我正在研究detectron2对象检测。我在过滤检测到的对象时遇到问题。
这是detectron2的预测输出:
Instances(num_instances=9, image_height=547, image_width=820, fields=[pred_boxes: Boxes(tensor([[3.1173e+01, 3.8368e+01, 5.3751e+02, 5.4078e+02],
[5.9945e+02, 2.6412e+02, 6.8196e+02, 5.1333e+02],
[4.4486e+02, 1.7210e+02, 4.9981e+02, 2.5596e+02],
[1.1566e-01, 2.3533e+02, 8.5483e+01, 3.6838e+02],
[3.0897e+02, 2.4964e+02, 3.5739e+02, 4.8948e+02],
[7.6962e-03, 2.3240e+02, 8.5447e+01, 3.7128e+02],
[2.7454e+02, 2.6212e+02, 3.3122e+02, 4.5928e+02],
[6.4399e+02, 3.0057e+02, 6.6374e+02, 3.8033e+02],
[3.1025e+02, 2.5372e+02, 3.3572e+02, 3.5059e+02]])), scores: tensor([0.9998, 0.9994, 0.9941, 0.8815, 0.8447, 0.3559, 0.1484, 0.1304, 0.0928]), pred_classes: tensor([ 0, 0, 67, 2, 27, 7, 27, 27, 27]), pred_masks: tensor([[[False, False, False, ..., False, False, False],
[False, False, False, ..., False, False, False],
[False, False, False, ..., False, False, False],
...,
[False, False, False, ..., False, False, False],
[False, False, False, ..., False, False, False],
[False, False, False, ..., False, False, False]],
[[False, False, False, ..., False, False, False],
[False, False, False, ..., False, False, False],
[False, False, False, ..., False, False, False],
...,
[False, False, False, ..., False, False, False],
[False, False, False, ..., False, False, False],
[False, False, False, ..., False, False, False]],
[[False, False, False, ..., False, False, False],
[False, False, False, ..., False, False, False],
[False, False, False, ..., False, False, False],
...,
[False, False, False, ..., False, False, False],
[False, False, False, ..., False, False, False],
[False, False, False, ..., False, False, False]],
...,
[[False, False, False, ..., False, False, False],
[False, False, False, ..., False, False, False],
[False, False, False, ..., False, False, False],
...,
[False, False, False, ..., False, False, False],
[False, False, False, ..., False, False, False],
[False, False, False, ..., False, False, False]],
[[False, False, False, ..., False, False, False],
[False, False, False, ..., False, False, False],
[False, False, False, ..., False, False, False],
...,
[False, False, False, ..., False, False, False],
[False, False, False, ..., False, False, False],
[False, False, False, ..., False, False, False]],
[[False, False, False, ..., False, False, False],
[False, False, False, ..., False, False, False],
[False, False, False, ..., False, False, False],
...,
[False, False, False, ..., False, False, False],
[False, False, False, ..., False, False, False],
[False, False, False, ..., False, False, False]]])])
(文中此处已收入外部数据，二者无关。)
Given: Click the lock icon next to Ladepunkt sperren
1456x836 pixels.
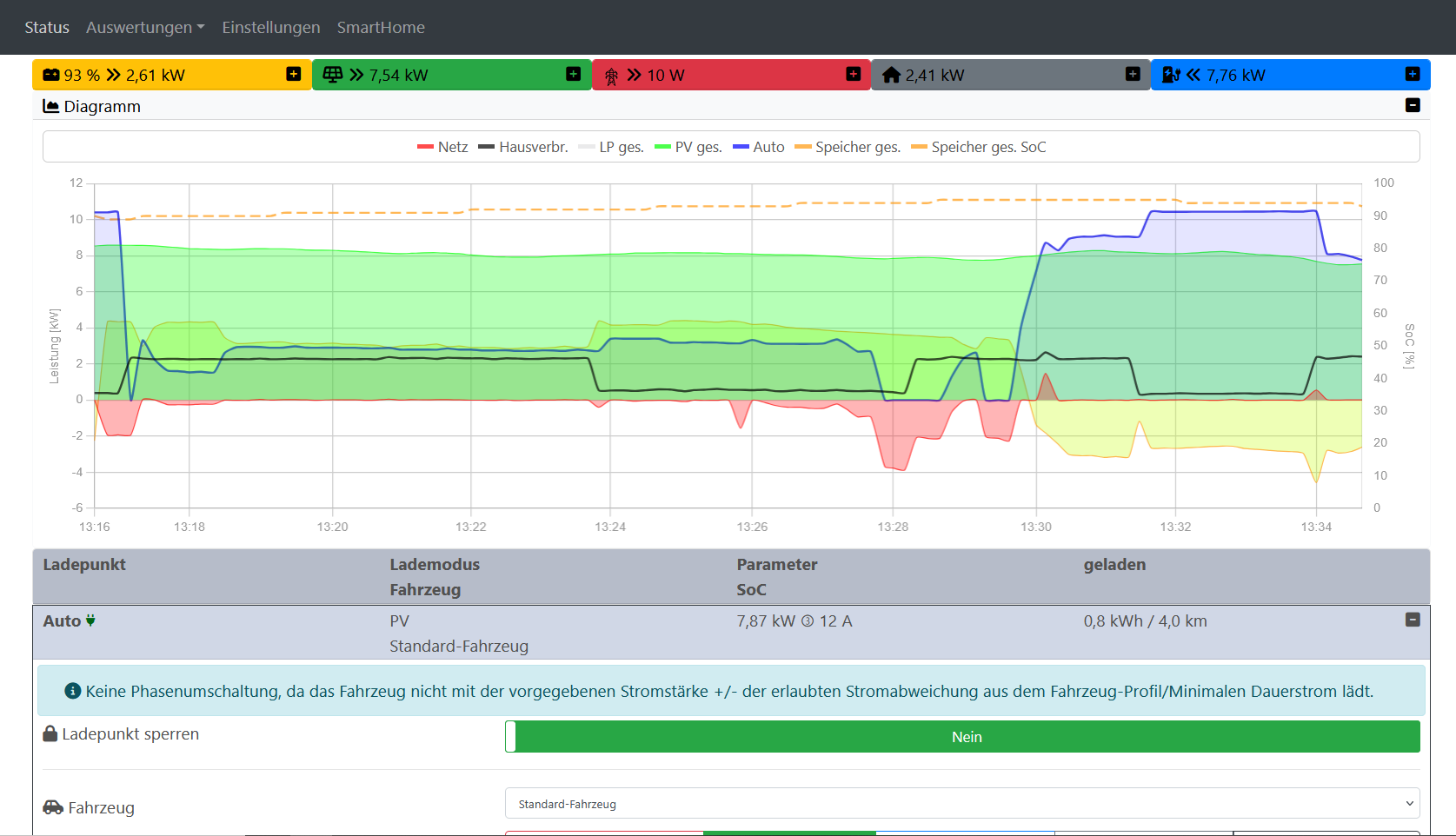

我进行了过滤并创建了一个带有预测对象类、分数和框的新列表(dict)。我想在图像上绘制和可视化它:
过滤代码:
idxofClass = [i for i, x in enumerate(list(outputs['instances'].pred_classes)) if (x == 0)]
outputs_new = [{'pred_classes': o.pred_classes[idxofClass], 'scores':o.scores[idxofClass], 'pred_boxes':o.pred_boxes[idxofClass] }]
现在,我可以得到过滤后的值,如下所示:
[{'pred_classes': tensor([ 0, 0, 67]), 'scores': tensor([0.9998, 0.9994, 0.9941]), 'pred_boxes': Boxes(tensor([[ 31.1728, 38.3685, 537.5092, 540.7788],
[599.4498, 264.1228, 681.9622, 513.3326],
[444.8603, 172.1017, 499.8055, 255.9632]]))}]
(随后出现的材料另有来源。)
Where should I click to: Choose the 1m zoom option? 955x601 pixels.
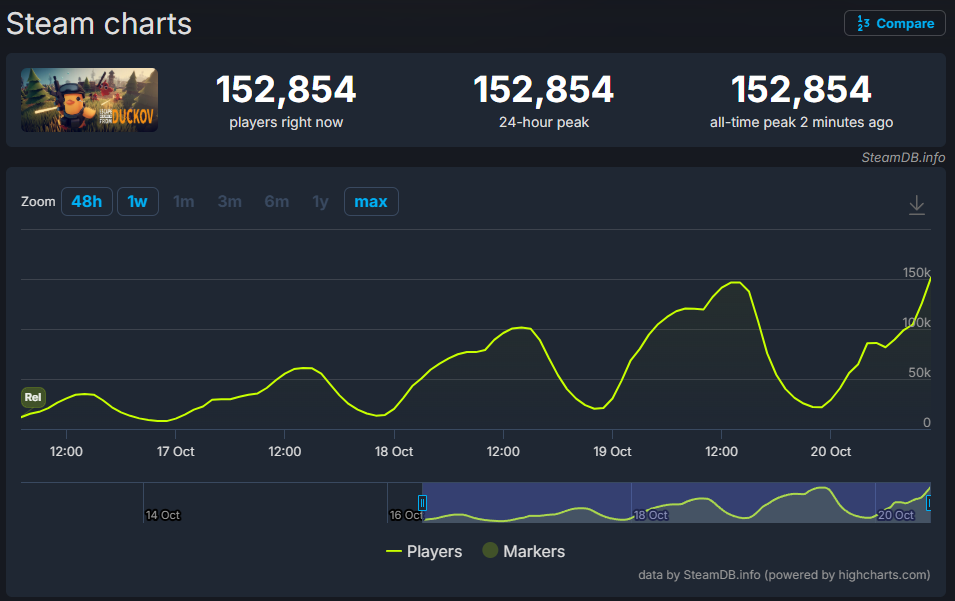(184, 202)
将此值传递给 Visualizer 时,出现以下错误:
Traceback (most recent call last):
File "apimodel.py", line 96, in <module>
out = v.draw_instance_predictions(outputs_new)
File "/root/anaconda3/envs/ml-engine/lib/python3.8/site-packages/detectron2/utils/visualizer.py", line 366, in draw_instance_predictions
boxes = predictions.pred_boxes if predictions.has("pred_boxes") else None
AttributeError: 'list' object has no attribute 'has'
原始输出的数据类型是类实例:
o = outputs["instances"]
print("data type:", type(o))
<class 'detectron2.structures.instances.Instances'>
新创建的过滤输出的输出是一个列表(dict):
<class 'list'>
我的目标是根据过滤分数绘制边界框。我一直在尝试替换输出的原始值,但没有成功。请在这方面提供帮助。